## Records provided:
★ ★ ★ ★ ★ ★ ★
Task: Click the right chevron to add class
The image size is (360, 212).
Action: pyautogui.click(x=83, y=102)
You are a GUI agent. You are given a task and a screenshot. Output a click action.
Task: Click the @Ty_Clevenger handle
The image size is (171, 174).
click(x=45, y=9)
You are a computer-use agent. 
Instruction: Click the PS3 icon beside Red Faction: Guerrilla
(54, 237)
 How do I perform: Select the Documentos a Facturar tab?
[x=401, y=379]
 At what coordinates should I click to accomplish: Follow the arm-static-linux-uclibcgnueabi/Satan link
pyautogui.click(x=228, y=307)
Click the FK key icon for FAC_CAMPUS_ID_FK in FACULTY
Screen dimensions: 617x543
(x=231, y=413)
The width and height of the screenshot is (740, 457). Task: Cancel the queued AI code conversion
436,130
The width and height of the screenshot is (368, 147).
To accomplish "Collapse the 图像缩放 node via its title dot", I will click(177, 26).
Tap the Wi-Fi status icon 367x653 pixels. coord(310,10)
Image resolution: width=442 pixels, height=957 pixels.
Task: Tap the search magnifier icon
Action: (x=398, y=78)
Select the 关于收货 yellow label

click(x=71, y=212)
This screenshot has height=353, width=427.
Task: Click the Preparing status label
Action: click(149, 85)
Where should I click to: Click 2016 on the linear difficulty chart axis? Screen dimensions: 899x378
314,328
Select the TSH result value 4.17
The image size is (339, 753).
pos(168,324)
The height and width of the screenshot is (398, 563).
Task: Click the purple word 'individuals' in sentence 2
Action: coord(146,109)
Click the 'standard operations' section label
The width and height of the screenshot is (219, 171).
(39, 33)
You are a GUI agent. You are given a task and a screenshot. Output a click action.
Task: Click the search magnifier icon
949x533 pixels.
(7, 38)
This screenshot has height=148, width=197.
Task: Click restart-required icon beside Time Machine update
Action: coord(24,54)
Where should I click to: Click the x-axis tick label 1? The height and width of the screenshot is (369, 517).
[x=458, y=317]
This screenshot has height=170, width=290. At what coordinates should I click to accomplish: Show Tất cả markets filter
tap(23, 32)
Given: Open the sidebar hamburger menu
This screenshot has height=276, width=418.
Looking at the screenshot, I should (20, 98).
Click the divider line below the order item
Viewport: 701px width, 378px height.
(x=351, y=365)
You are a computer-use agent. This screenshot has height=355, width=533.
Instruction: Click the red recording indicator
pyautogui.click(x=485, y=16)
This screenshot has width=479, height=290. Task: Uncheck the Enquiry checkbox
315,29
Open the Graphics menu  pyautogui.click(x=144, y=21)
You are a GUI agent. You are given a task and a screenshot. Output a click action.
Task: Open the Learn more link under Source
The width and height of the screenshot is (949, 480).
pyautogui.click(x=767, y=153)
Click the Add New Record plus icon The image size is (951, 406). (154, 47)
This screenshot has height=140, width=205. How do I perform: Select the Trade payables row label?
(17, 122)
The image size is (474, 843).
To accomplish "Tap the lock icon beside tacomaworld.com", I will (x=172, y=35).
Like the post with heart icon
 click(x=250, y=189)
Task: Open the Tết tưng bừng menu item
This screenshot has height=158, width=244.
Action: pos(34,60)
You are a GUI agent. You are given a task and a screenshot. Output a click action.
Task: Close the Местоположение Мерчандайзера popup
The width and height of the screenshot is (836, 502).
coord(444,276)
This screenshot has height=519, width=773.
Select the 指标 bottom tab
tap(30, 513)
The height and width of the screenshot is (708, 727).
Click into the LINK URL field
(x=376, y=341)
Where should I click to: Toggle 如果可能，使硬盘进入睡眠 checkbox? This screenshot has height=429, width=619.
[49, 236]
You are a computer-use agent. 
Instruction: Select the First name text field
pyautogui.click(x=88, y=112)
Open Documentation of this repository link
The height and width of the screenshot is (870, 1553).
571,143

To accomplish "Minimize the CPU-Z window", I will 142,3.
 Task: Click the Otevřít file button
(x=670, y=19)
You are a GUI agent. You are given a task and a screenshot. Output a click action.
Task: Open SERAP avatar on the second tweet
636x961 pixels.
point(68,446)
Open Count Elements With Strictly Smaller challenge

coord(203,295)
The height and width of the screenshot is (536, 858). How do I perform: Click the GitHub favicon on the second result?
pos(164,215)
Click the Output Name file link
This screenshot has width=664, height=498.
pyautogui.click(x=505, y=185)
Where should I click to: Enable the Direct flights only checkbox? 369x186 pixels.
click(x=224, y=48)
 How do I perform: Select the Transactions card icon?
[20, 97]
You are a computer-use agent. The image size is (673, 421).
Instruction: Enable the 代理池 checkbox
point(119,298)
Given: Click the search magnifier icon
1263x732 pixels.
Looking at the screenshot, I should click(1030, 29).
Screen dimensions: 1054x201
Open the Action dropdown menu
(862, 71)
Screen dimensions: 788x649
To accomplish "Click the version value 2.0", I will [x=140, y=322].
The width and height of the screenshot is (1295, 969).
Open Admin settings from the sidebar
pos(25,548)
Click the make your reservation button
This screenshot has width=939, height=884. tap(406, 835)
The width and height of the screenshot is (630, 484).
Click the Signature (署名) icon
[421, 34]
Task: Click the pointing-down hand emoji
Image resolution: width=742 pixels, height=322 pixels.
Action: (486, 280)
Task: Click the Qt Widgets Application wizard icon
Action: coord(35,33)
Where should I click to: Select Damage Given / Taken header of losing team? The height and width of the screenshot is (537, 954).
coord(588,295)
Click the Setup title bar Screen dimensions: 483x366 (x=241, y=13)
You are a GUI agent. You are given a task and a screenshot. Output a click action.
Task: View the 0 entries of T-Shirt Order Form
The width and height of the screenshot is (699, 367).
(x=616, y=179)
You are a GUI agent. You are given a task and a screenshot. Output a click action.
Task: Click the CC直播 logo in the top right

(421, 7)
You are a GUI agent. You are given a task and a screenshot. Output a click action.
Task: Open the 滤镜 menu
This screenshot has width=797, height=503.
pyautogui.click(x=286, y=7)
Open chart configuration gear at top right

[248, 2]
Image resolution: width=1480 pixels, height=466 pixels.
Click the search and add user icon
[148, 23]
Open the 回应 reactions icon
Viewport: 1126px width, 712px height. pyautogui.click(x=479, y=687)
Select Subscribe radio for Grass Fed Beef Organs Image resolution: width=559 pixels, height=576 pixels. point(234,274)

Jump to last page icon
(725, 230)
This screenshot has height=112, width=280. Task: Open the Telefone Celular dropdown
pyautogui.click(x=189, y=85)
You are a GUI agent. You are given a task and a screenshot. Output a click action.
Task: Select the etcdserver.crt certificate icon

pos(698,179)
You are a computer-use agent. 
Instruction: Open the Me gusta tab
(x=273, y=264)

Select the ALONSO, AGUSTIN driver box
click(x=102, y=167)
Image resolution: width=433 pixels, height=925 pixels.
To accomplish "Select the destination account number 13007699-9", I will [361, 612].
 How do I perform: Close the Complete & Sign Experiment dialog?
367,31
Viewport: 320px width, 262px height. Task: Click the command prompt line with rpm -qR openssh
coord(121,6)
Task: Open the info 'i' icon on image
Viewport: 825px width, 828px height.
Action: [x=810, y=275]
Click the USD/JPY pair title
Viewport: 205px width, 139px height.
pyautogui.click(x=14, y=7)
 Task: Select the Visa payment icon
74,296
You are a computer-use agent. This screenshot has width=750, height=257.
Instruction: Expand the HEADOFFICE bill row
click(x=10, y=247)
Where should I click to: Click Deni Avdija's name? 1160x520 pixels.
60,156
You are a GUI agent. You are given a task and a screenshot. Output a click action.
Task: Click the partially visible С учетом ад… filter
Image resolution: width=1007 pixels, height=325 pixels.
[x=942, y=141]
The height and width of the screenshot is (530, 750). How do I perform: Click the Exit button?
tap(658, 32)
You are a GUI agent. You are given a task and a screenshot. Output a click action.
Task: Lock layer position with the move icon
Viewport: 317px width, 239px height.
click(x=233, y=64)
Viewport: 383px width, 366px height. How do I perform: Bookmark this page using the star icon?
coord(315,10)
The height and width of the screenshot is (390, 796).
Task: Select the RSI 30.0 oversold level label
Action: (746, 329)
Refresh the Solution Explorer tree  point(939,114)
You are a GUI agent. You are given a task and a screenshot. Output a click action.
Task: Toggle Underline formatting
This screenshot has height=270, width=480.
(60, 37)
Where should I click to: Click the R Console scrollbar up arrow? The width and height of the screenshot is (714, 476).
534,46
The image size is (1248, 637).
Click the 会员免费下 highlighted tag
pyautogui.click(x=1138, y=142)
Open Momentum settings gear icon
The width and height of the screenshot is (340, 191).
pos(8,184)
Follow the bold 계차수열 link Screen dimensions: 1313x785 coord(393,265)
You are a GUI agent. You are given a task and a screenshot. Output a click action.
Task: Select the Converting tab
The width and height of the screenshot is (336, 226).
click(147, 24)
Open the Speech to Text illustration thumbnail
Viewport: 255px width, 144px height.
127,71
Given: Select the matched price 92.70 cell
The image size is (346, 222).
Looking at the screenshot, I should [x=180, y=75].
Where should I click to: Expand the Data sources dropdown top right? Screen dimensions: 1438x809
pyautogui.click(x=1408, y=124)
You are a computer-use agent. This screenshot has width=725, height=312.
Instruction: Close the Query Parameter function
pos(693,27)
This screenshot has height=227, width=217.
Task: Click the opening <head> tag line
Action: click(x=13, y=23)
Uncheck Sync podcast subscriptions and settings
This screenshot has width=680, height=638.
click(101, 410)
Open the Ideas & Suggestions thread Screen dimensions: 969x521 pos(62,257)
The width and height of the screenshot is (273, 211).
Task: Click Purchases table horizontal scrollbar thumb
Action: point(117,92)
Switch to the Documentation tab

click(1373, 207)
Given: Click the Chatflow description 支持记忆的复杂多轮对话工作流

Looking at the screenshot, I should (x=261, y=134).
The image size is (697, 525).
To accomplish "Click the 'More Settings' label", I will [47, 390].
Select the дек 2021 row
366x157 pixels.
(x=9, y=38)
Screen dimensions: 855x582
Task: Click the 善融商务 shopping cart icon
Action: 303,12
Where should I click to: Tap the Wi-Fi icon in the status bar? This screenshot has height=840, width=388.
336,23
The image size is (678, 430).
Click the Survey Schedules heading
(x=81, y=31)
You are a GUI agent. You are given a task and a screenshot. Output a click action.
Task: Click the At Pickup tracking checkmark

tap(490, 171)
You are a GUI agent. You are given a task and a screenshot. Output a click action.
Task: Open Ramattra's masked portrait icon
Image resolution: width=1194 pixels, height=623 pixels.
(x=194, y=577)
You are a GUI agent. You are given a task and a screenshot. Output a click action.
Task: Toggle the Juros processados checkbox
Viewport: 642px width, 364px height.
★ ★ ★ ★ ★ ★ ★
## Work instruction:
Copy every line of the data above, beginning with the first and ending with the line that contains "The width and height of the screenshot is (368, 147).", and give nothing more.

## Expected output:
Task: Click the right chevron to add class
The image size is (360, 212).
Action: pyautogui.click(x=83, y=102)
You are a GUI agent. You are given a task and a screenshot. Output a click action.
Task: Click the @Ty_Clevenger handle
The image size is (171, 174).
click(x=45, y=9)
You are a computer-use agent. 
Instruction: Click the PS3 icon beside Red Faction: Guerrilla
(54, 237)
 How do I perform: Select the Documentos a Facturar tab?
[x=401, y=379]
 At what coordinates should I click to accomplish: Follow the arm-static-linux-uclibcgnueabi/Satan link
pyautogui.click(x=228, y=307)
Click the FK key icon for FAC_CAMPUS_ID_FK in FACULTY
Screen dimensions: 617x543
(x=231, y=413)
The width and height of the screenshot is (740, 457). Task: Cancel the queued AI code conversion
436,130
The width and height of the screenshot is (368, 147).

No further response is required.